→ **Prompt**
Every line from the first one in the listing down to the line with "Given: Click the" should be restated word for word.
** Opening Recorded information block **
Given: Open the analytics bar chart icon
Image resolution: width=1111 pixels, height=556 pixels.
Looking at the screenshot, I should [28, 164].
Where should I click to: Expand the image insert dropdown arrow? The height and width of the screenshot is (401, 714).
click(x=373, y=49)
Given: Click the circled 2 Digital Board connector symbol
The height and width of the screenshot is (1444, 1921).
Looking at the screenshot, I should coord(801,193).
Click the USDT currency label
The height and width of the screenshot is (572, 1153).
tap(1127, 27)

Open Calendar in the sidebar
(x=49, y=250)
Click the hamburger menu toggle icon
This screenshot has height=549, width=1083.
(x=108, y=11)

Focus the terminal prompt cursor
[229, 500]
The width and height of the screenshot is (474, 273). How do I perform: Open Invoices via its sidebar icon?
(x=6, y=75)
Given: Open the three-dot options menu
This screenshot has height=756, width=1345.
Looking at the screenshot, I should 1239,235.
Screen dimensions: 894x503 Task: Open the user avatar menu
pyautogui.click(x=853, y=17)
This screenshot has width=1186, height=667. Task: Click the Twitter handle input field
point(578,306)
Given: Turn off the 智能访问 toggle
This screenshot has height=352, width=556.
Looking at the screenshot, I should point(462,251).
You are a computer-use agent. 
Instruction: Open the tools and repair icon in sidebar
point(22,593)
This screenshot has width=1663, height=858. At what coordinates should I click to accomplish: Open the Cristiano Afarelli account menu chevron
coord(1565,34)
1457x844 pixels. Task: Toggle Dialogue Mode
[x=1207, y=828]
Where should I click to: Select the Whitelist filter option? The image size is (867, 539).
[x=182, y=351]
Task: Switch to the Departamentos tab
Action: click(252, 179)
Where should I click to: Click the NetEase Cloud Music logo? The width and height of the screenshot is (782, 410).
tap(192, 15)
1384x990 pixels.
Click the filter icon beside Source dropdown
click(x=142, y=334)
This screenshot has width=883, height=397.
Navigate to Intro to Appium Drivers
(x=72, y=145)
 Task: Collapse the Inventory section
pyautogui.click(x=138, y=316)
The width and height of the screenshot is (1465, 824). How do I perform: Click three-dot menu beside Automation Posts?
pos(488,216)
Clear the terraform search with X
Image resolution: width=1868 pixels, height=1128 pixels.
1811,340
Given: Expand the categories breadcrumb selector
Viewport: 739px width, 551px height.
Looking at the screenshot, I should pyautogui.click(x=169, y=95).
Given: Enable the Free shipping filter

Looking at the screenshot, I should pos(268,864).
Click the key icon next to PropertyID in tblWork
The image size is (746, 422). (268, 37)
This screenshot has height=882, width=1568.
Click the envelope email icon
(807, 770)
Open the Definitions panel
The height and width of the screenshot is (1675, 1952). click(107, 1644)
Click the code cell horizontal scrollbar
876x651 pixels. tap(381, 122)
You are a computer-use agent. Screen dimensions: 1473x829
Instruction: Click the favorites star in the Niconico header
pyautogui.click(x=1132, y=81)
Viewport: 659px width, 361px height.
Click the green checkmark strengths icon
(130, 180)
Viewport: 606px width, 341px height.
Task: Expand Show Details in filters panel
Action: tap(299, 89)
** Closing Recorded information block **
→ **Output of the exercise**
Given: Open the analytics bar chart icon
Image resolution: width=1111 pixels, height=556 pixels.
Looking at the screenshot, I should [28, 164].
Where should I click to: Expand the image insert dropdown arrow? The height and width of the screenshot is (401, 714).
click(x=373, y=49)
Given: Click the circled 2 Digital Board connector symbol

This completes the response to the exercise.